**Data provided:**
##############################
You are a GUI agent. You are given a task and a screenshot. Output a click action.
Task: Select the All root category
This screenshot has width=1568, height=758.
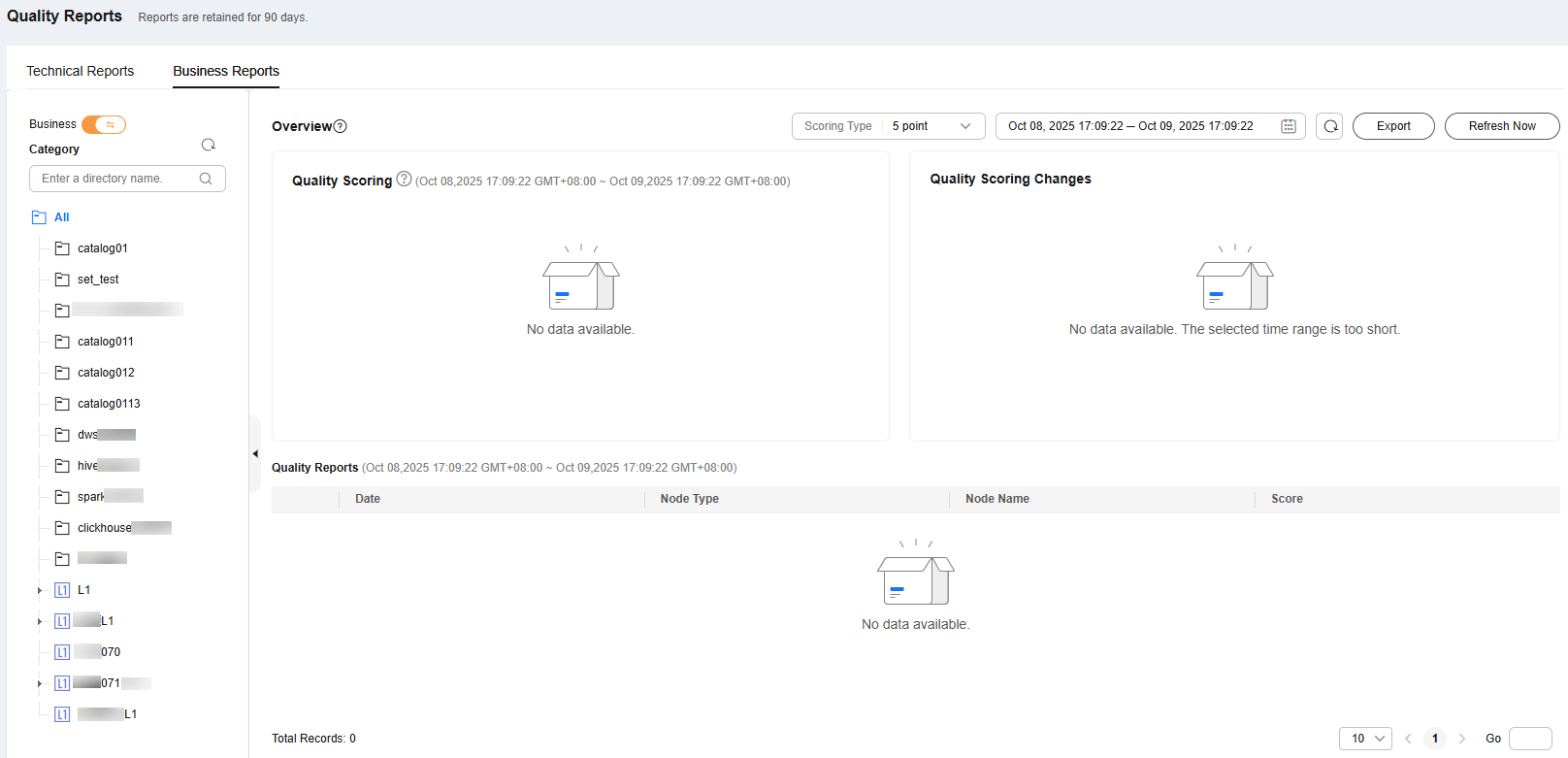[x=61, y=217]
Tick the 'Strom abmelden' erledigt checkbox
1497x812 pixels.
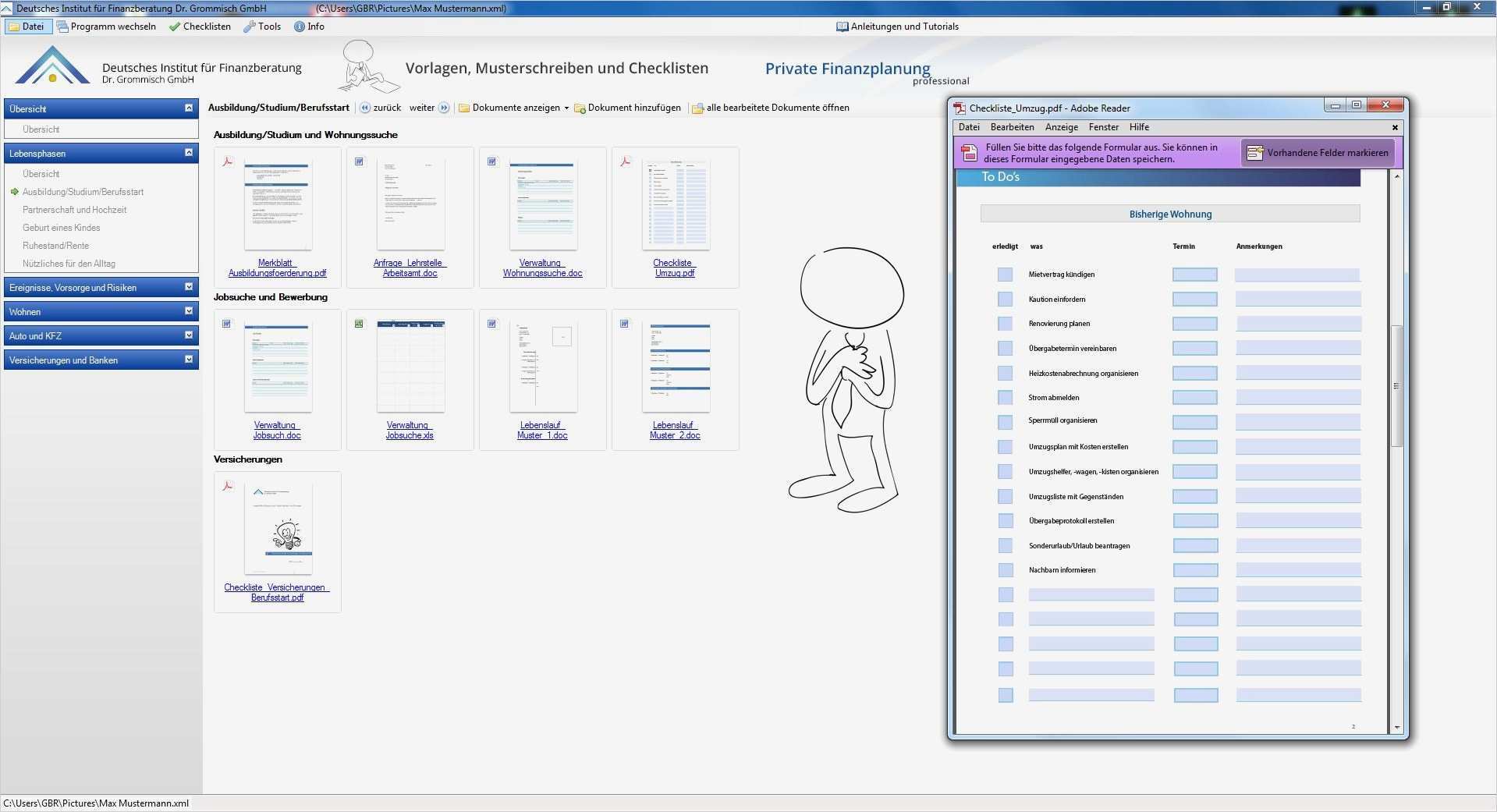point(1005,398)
##############################
**Description of the task:** Write every line above again exactly, but leave the pictures out.

**The completed task:**
You are a GUI agent. You are given a task and a screenshot. Output a click action.
Task: Select the All root category
This screenshot has width=1568, height=758.
[x=61, y=217]
Tick the 'Strom abmelden' erledigt checkbox
1497x812 pixels.
point(1005,398)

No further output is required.